The team met its goal and raised more than $32,000 for the walk, Shirl's Girl Christine Stone said Thursday.

 The team also gained a few new members along the way.

Kelly Tynes, a Manassas resident and personal trainer, joined the team with her good friend and fellow trainer Ciara Gibson just a few weeks ago.

 Tynes said she is walking because cancer has affected so many of the people she loves.

 Her father died of brain cancer when she was just 9-years-old, she said. Her mother and grandmother died of lung and breast cancer, and her college boyfriend died of stomach cancer.

It was her boyfriend’s death that made her leave her full Arts scholarship behind and change her major to therapy, Tynes said.

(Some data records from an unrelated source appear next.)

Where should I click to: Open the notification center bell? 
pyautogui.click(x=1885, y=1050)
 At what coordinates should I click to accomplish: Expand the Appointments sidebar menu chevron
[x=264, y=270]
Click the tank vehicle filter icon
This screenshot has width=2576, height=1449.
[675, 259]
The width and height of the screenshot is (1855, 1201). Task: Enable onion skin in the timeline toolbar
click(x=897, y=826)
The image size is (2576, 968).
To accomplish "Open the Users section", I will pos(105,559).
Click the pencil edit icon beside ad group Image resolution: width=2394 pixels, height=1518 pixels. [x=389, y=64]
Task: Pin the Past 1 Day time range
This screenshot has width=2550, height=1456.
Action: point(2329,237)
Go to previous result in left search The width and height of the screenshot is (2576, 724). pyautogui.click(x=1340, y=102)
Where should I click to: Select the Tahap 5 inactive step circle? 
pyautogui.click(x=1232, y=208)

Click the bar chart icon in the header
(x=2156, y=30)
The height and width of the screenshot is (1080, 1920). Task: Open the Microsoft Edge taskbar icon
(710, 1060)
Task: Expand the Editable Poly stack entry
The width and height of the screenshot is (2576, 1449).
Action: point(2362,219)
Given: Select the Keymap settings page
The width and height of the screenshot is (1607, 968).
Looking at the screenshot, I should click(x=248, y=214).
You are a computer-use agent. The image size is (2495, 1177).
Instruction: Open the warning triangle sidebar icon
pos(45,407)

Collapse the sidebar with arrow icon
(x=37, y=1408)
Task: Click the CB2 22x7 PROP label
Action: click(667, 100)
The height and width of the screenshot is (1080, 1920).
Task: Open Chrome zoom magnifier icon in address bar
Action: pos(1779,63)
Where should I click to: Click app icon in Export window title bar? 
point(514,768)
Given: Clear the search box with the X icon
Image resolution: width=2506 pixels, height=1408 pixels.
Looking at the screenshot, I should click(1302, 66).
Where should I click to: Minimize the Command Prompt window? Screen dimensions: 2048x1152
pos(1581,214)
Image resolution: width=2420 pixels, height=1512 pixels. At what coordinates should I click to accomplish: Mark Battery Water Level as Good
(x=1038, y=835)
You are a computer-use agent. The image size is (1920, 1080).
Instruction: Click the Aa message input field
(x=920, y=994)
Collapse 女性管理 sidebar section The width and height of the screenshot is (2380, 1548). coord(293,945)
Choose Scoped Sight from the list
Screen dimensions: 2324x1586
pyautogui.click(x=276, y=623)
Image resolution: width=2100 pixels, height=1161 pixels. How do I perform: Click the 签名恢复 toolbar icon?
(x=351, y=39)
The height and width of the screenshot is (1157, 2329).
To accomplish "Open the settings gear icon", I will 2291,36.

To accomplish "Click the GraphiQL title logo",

 Preparing for the walk wasn’t especially difficult, Gibson said.

“I walk almost every day regardless, so it was a lot of my normal schedule ,” she said. “It might be hard mentally, because of the reason I’m walking, but physically, I don’t think so. It definitely something I’ll never forget.”

 Shirl Girl Mary Church will walk the 60-miles with the woman who inspired her to participate in the first place—her best friend Deanna Gwatney.

Church said she decided to do the walk after Gwatney was diagnosed with breast cancer.

Gwatney underwent 37, 28-minute radiation treatments, but never missed one day of teaching third grade in her Oklahoma classroom.

 Her body wouldn’t allow her to walk with Church last year, but this year, she was determined to fly out to join her friend.  The two also plan to do the Susan G. Komen For The Cure walk in Dallas.

Most of the 14-member team will stay in hotel rooms Friday and Saturday night, but Tynes and Gibson, along with thousands of other walkers, will camp each night in pink tents provided by event organizers.